Para los arranques del técnico Miguel Herrera sí existe un antídoto y no es necesario comprarlo en una farmacia, simplemente es cuestión de que el siguiente director general de selecciones nacionales tenga una autoridad firme, sin llegar a los extremos, pero que ponga el equilibrio al momento de controlar al El Piojo.

Con los recientes comportamientos del estratega da la impresión de que pasa por encima de quien funge como su jefe, Héctor González Iñárritu, quien ya padeció la misma situación con José Manuel de la Torre Menchaca, a quien tampoco pudo controlar.

Vámonos unos años atrás, diciembre de 2011, cuando Miguel Herrera fue presentado como entrenador de las Águilas del América por el aún presidente deportivo del club, Ricardo Peláez, quien también comenzaba su andar como dirigente del cuadro de Coapa.

Las dudas sobre cómo podría funcionar esa pareja eran constantes, eran dos personajes con un temperamento de alta potencia, se pensaba que en cualquier momento todo podría explotar, pero al final las cosas resultaron positivas mientras trabajaron juntos y extendieron su fórmula para ayudar que el Tricolor llegara a Brasil 2014.

Pero no todo fue dulzura, porque cuando eran constantes las expulsiones de Miguel o sus polémicas con los árbitros, siempre estuvo Ricardo Peláez para –con mano firme– poner un alto al estrés del entrenador y  recordarle que estaba en uno de los clubes más importantes del futbol mexicano, y que siempre debía dirigir en la cancha y no en la tribuna.

Ser más consciente y calmado eran las palabras que más escuchaba de su presidente deportivo, con el paso del tiempo fueron menos las expulsiones y problemas en que se vio envuelto Miguel Herrera, logró mantener su buena imagen y apertura ante los medios de información.

En los últimos días he escuchado y leído que debería ser atendido por un psicólogo, por Dios, creo que si a esas vamos, muchos tendríamos que solicitar cita junto con El Piojo, esto no es tan complicado, ni tampoco mató a nadie, sólo se salió a defender de lo que sintió eran críticas desmedidas y en cierto punto tenía razón, aunque no fueron los modos.

Herrera tiene que entender que por su posición como entrenador de la selección nacional existen muchas situaciones por aguantar y ser más cauteloso; aquí es donde justamente debe tener a su lado un grupo de asesores de medios, o dejarse ayudar por los que ya tiene para que lo orienten sobre cómo reaccionar ante críticas y cuestionamientos.

También en este punto sería importante que un directivo con un peso importante y sin caer en pleitos lo vaya guiando, pero ante todo le haga ver que está sentado en el banquillo donde se debe llegar con un armazón y con mucha, pero mucha paciencia, sin parecer débil ni ser una presa fácil.

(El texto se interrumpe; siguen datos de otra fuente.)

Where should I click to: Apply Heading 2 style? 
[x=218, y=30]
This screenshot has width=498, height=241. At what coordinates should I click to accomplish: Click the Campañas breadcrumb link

Si es verdad que se avecinan cambios en la Comisión de Selecciones con la salida de Héctor González Iñárritu y la posible llegada de Guillermo Cantú, quizá ahí podría toparse Miguel no sólo con un ex compañero, sino con un ex futbolista que ha hecho carrera directiva en clubes y en el Tricolor.

Cantú es un tipo de ideas firmes y quien suele planificar hasta el más mínimo detalle en sus proyectos, pero también como dirigente siempre busca ser conciliador, evitar caer en polémicas, el diálogo y el orden son parte de su éxito, y pareciera que es lo que en estos momentos se requiere en selecciones nacionales y en la cabeza del equipo mexicano.